After much self-reflection and at least six more months of procrastination, I realized I was suffering from a fear of failure, not writer’s block. Everyone knew I was writing a book and now they were all asking me about it. I freaked out. I started thinking people were going to read it and realize I was crazy. Or worse, it wouldn’t even get published, or it would get published and it would bomb. Why did I tell these people I was writing a book? It might fail and the whole world will watch me fall flat on my face! Stupid stupid stupid!
To make matters worse, my friends and family used words like ‘brave’ and ‘go-getter’ when referring to me as a writer making me feel like a fraud. I was a complete chicken-shit! I wanted to stop talking about the book and hope that it would quietly go away. The problem with that plan, however, was that my son, Liam, already knew I was writing the damn book. Although rare, he would occasionally ask what my book was about. Those few inquiries made by my son were enough to snap me out of my chicken-shit state.
Sometime in 2015, I decided once and for all to run like hell towards my dream screaming like a mad woman as if my very own life depended on it. It suddenly became an emergency to write the book and I lived and breathed every day to finish it.
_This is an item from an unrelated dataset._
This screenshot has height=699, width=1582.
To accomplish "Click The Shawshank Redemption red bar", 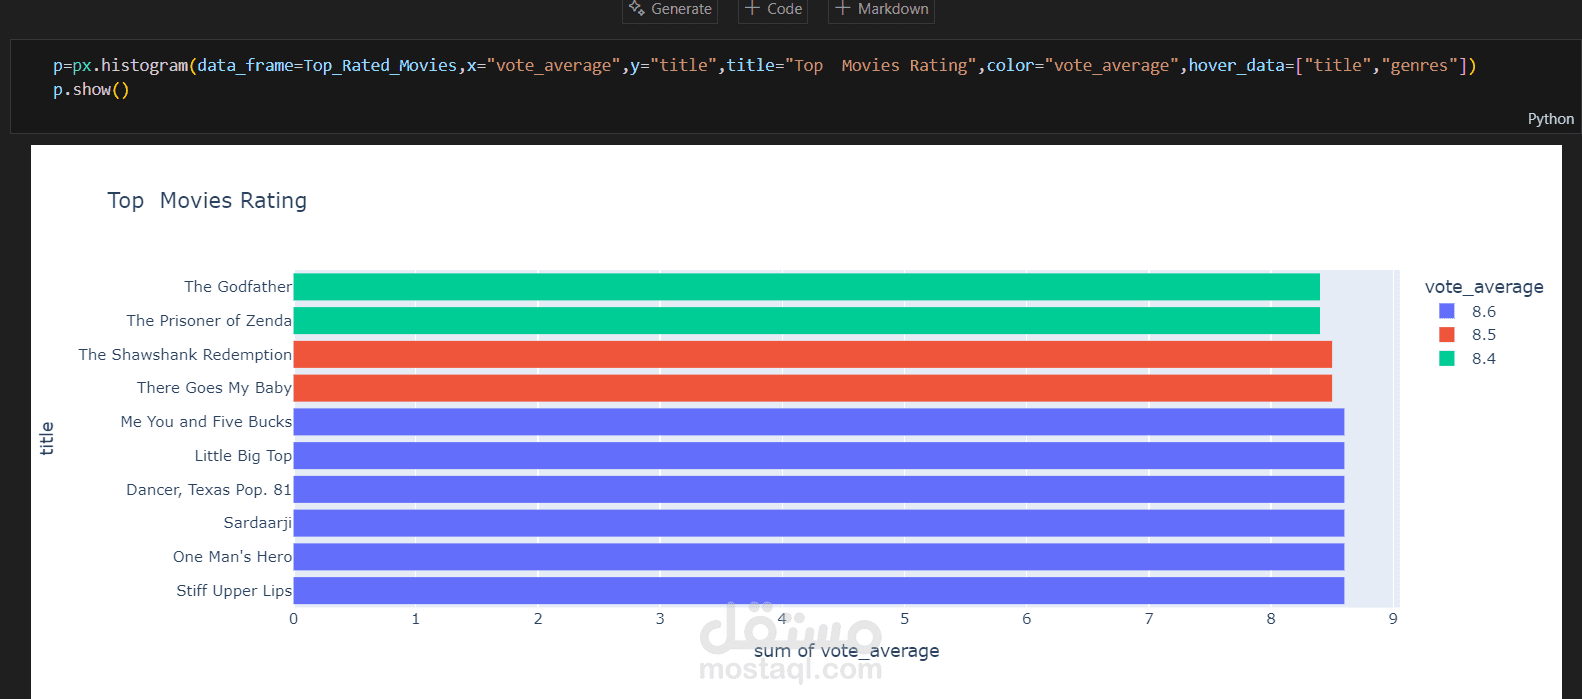I will point(812,355).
I didn’t do it for me, the fraud, the chicken-shit. My children were my best motivators although they didn’t know it. They made my refusal to quit based on fear an easy decision. I decided to write because I was afraid. I wanted to fail big time in front of everyone or succeed in front of everyone. Sometimes dreams don’t work out and that’s ok. Life goes on. But sometimes dreams do work out, so why not mine? I saw the brewing life lesson as a win-win situation.
So the fearless chicken-shit wrote 45 000 words in a few short months to complete the first draft by August 24th, 2015. My son, Gregory, was the first to read the story from start to finish. I was on pins and needles waiting for his response. I’ll never forget his words. “I finished the book. It was an amazing read.” I nearly cried with joy.
Are you a new writer? Or is there a dream you’re afraid to chase? Leave a comment. I would love to know I’m not alone. Please, comment, for serious. Don’t leave me hanging…
I won’t bore you with my editing process, instead, this 15-second video sums it up nicely and will bring you up to speed to where I am today; submitting my books to agents for representation.
3 thoughts on “Fearless chicken-shit!”
I used to love to write poems. My 11th grade English teacher went behind my back and had one of my poems published in a book of poems. She gave me a copy and my mom keeps it in her bottom drawer. I received the Literary Award in grade 12 but didn’t go to the award ceremony because I didn’t think it was a cool reward and none of my friends even knew I had gotten it. I’ve often thought about writing again or putting together the poems I have already written. I had a boyfriend who really made me feel my work wasn’t good enough and kept bragging about the things his ex wrote, never asking to read mine. I would love to get that passion back and write again. Your stories are inspiring and I’m excited to see where this journey takes you. Whatever the accomplishment big or small I am proud of you for making this a reality and sharing your story.
Sharifa
Wow! Sharifa, I had no idea! Just a thought… perhaps putting together the poems you’ve already written may be the thing that reignites your passion. Passion doesn’t go away. Sometimes it becomes dormant because you’re not ready. I believe that timing and maturity has a lot to do with it. I hope the right set of circumstances and coincidences align for you. Take that book out of your mama’s dresser!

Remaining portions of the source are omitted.